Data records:
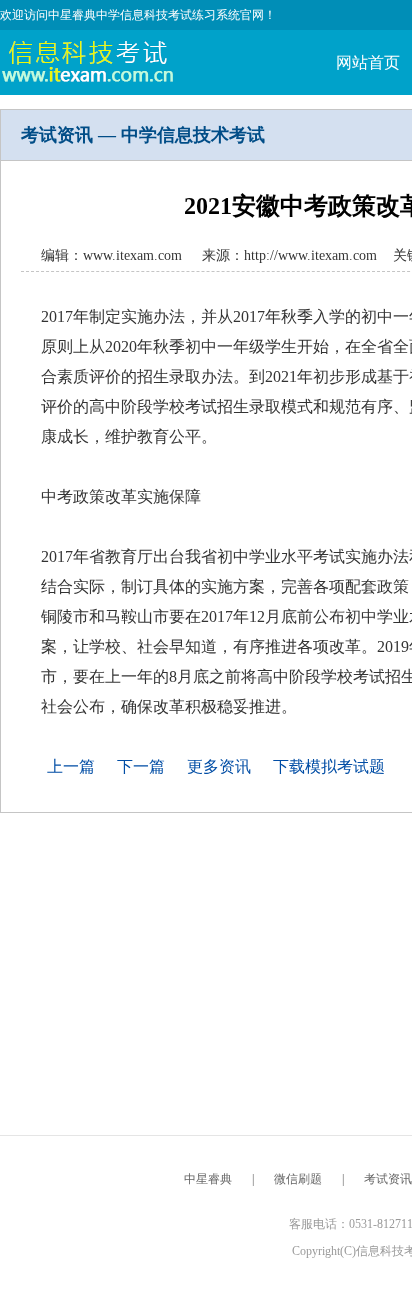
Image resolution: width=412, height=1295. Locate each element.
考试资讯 (388, 1179)
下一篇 (141, 766)
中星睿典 (208, 1179)
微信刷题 (298, 1179)
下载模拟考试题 (329, 766)
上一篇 (71, 766)
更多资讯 (219, 766)
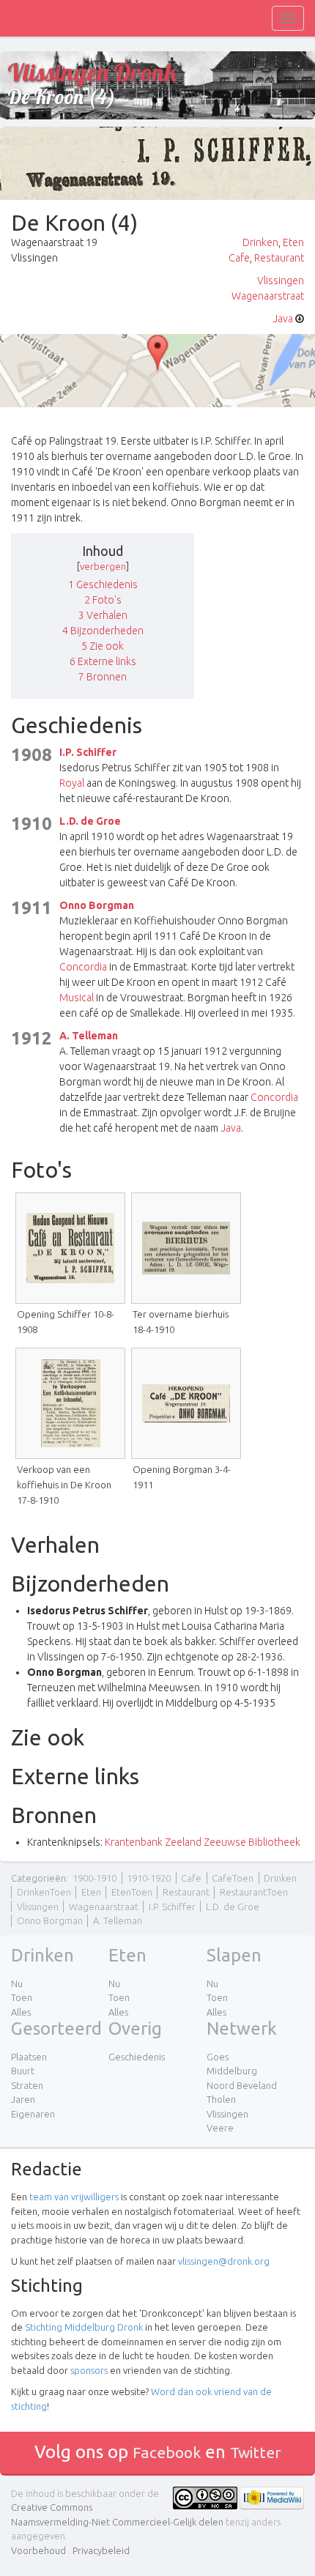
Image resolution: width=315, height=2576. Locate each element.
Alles (21, 2012)
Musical (76, 997)
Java (283, 318)
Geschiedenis (136, 2057)
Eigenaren (33, 2114)
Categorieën (38, 1878)
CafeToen (232, 1878)
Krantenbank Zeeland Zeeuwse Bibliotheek (202, 1842)
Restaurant (279, 258)
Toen (21, 1997)
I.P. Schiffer (87, 752)
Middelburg (232, 2070)
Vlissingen (280, 280)
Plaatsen (29, 2057)
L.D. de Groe (90, 821)
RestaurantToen (254, 1892)
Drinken (260, 242)
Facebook (167, 2452)
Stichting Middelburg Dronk (84, 2327)
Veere (220, 2128)
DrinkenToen (44, 1892)
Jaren (23, 2099)
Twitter (255, 2452)
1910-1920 (149, 1878)
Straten (27, 2085)
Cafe (239, 258)
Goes (218, 2057)
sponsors (89, 2370)
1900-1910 (94, 1878)
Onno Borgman (96, 905)
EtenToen (131, 1892)
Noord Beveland (242, 2085)
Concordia (83, 967)
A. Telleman (88, 1036)
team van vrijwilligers (74, 2196)
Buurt (22, 2070)
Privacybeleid (101, 2550)
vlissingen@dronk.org (224, 2261)
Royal (71, 783)
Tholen (221, 2099)
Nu (17, 1983)
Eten (293, 242)
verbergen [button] (103, 566)
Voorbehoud (38, 2550)
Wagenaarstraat (267, 296)
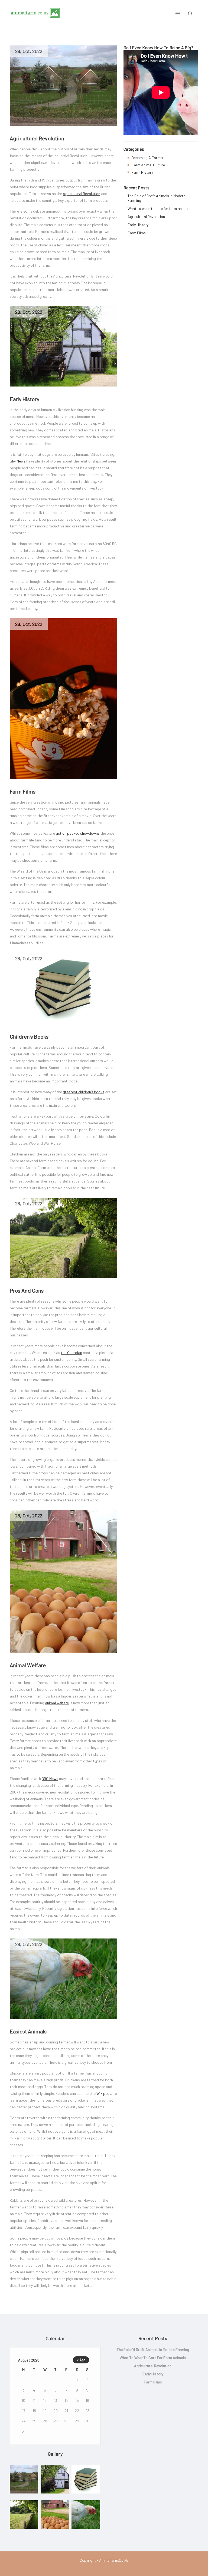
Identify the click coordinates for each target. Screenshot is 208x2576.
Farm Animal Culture (148, 165)
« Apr (81, 2360)
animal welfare (57, 1702)
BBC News (50, 1778)
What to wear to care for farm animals (159, 208)
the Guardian (71, 1352)
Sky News (17, 461)
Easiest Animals (28, 2031)
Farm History (142, 172)
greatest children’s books (83, 1091)
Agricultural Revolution (37, 138)
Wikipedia (104, 2093)
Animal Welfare (28, 1665)
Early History (24, 399)
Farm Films (22, 791)
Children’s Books (29, 1036)
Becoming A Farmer (148, 157)
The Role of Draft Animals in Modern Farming (156, 198)
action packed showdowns (78, 833)
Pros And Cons (27, 1290)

What you are asked to do:
Restate word for word only the lines above from the line containing "the Guardian (71, 1352)" to the line containing "The Role of", both of them included.

Answer below:
the Guardian (71, 1352)
Sky News (17, 461)
Easiest Animals (28, 2031)
Farm History (142, 172)
greatest children’s books (83, 1091)
Agricultural Revolution (37, 138)
Wikipedia (104, 2093)
Animal Welfare (28, 1665)
Early History (24, 399)
Farm Films (22, 791)
Children’s Books (29, 1036)
Becoming A Farmer (148, 157)
The Role of Draft Animals in Modern Farming (156, 198)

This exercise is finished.